Director's Influence on Scenes From a Marriage

Ingmar Bergman is one of the master directors of cinema and theatre. Scenes from a Marriage is a film that reveals many of his ongoing themes in his work, and his techniques used within the frame to reveal the interior life of characters to create essential moments, and which deepen the viewers understanding of the lives they are watching before them.

In this story, Bergman opens with Johan and Marianne being interviewed by a magazine reporter in their home. He uses a static camera in a medium wide of the couple and rarely cuts away from them. It is bold in that we must sit with this couple for an extended period of time, and by doing so we begin to live with them, pick up on their nuances and gestures--all of which reveal an interior life that supplements and many times contradicts the couple's answers to the reporter. We begin to see the intricacies of Johan and Marianne's relationship and the lies they tell themselves to get on, and how proud they are of their ability to have a loveless marriage.

Bergman finished the film with Johan and Marianne in a dual close-up. The director takes us through a journey where we hear nothing of the interior life of the characters at the beginning to being involved completely in the conversation about the life inside of them. Bergman uses the static camera at the beginning and then moves the characters from one room to another as they have dinner with Katarina and Peter and with each move we are taken to the interior of the house. These transitions reveal Bergman's intention to take us further and further into the inner life's of Marianne and Johan, and as he does the shots become more alive in that we get new angles (overhead shot of Marianne pulling up to be picked up by Johan during their affair, and the close-up shot of the woman in Marianne's office asking for a divorce).

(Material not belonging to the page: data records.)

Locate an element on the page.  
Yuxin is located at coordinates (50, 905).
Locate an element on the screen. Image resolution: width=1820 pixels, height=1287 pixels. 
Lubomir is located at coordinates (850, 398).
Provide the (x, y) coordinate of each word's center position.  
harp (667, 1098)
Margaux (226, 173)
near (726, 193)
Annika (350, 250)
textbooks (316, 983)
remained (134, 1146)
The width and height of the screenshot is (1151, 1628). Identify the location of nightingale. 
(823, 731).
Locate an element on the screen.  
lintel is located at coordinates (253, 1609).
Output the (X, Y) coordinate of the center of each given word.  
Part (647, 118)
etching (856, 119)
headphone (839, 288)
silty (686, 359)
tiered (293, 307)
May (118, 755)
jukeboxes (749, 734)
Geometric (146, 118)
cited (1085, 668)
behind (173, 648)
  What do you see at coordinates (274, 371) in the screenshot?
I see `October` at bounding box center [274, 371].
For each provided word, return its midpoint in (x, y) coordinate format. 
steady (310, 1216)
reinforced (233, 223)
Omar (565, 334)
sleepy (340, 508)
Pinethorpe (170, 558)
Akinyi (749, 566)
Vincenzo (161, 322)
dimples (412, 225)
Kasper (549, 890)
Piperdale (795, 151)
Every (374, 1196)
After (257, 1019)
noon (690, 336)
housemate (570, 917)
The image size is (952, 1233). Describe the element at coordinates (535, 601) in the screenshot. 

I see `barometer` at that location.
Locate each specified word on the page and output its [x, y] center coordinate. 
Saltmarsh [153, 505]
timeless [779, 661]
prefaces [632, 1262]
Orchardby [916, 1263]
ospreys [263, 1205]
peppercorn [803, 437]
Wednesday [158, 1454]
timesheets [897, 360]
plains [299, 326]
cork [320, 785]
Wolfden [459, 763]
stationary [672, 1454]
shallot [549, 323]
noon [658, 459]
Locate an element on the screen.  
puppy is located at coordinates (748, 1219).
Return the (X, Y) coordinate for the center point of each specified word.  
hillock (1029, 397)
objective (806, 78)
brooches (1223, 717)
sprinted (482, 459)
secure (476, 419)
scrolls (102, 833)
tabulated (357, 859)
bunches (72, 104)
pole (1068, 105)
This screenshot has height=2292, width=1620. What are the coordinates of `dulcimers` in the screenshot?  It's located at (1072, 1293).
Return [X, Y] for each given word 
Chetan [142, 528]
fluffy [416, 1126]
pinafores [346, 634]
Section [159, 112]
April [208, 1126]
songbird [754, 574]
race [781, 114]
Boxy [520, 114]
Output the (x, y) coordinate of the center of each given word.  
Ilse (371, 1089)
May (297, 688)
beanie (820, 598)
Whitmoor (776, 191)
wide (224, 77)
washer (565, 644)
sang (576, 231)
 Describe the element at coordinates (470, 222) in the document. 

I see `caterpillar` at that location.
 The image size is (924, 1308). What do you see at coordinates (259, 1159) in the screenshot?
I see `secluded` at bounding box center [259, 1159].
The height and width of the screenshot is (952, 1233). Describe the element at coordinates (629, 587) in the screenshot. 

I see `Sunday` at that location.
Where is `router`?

A stark edit used by Bergman is after Johan beats Marianne while going through their divorce proceeding he cuts straight to their affair. It shows how the brutality of their marriage has been washed over by a new love affair they have begun. It creates the question within the viewer as to how did they get from there to here? It is a giant leap, and a cut that is worthy of Bergman as he cuts out any of the uninteresting bits and shows us the essential moments that create drama from his creativity as a visual storyteller.